Para los que trabajamos dentro del sistema educativo resulta especialmente frustrante cómo a los supuestos principales beneficiarios de estas reformas, los alumnos, en realidad se les está infringiendo un triple daño. En primer lugar, se les transmite un mensaje de laxitud y de falta de esfuerzo para lograr los objetivos que, como bien sabemos, en el mundo real no existe. Además, se les engaña haciéndoles a ellos y sus familias creer que tienen unos conocimientos y aptitudes de los que en realidad carecen porque cada vez más aprobar no significa aprender. Por último, se les otorgan unas titulaciones devaluadas e inútiles, ya que, dado que no hay selección ni rigor alguno, no son indicativos de cualificación o valía.

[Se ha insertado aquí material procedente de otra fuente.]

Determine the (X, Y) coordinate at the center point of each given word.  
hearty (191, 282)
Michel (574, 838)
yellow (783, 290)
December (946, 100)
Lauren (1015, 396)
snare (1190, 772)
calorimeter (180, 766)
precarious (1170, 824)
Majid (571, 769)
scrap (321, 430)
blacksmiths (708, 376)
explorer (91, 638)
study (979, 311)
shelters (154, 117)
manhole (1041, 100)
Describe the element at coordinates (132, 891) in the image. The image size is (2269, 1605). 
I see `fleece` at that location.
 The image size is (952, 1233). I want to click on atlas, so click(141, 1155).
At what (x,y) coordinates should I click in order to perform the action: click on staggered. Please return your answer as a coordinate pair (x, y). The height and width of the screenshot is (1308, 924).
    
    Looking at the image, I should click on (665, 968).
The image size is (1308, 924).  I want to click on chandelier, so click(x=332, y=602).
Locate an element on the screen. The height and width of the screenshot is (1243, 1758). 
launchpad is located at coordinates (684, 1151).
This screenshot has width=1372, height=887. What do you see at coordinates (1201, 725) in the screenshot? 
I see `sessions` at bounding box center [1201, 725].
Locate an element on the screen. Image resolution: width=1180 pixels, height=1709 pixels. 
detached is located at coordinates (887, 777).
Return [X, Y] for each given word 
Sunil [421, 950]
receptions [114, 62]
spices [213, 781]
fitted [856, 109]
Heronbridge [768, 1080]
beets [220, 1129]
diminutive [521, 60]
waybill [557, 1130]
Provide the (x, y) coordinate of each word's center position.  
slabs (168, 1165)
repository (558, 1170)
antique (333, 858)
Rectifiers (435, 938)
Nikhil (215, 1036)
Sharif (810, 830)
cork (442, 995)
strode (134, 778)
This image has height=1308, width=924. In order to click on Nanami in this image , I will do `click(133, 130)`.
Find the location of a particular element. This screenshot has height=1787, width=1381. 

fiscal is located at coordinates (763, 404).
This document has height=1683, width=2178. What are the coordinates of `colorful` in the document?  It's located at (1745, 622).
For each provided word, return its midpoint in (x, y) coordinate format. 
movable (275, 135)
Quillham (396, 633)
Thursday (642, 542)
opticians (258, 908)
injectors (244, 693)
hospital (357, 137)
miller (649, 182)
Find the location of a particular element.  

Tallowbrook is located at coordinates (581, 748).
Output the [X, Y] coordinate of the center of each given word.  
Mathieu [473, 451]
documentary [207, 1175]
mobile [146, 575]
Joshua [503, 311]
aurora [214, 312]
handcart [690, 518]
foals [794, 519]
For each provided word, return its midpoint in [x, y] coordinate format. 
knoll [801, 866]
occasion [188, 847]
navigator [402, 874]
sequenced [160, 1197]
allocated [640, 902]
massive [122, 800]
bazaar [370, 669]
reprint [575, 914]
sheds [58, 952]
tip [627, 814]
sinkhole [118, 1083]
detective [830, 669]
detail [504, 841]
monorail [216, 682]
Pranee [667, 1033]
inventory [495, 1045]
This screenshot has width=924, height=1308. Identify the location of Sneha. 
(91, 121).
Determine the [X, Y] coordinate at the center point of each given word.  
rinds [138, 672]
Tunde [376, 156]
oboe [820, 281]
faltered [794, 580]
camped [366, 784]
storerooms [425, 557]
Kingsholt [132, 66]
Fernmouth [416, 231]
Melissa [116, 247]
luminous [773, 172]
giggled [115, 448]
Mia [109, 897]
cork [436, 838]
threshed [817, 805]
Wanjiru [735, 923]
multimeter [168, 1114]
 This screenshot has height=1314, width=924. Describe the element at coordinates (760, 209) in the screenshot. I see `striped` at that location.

Por tanto, la Ley Celaá o LOMLOE no es sino un clavo más del ataúd en el que se está convirtiendo este sistema educativo. Este es un proceso de degradación que lleva mucho tiempo pero que cíclicamente se acelera con renovado impulso suicida. ¿A qué es debido esto? Probablemente a que la educación es el espacio más politizado de la sociedad actual, uno de los pocos lugares donde la ideologización y el dogmatismo se mantienen con más fuerza y en el que, por tanto, no se tolera toda aquella visión no ya que se enfrente, sino que simplemente ponga en duda las convicciones que sobre educación unos y otros tengan arraigadas. Por ello la búsqueda del famoso pacto educativo es, sinceramente, imposible porque da la sensación que acordar es capitular y eso en este campo es una cesión intolerable e inasumible.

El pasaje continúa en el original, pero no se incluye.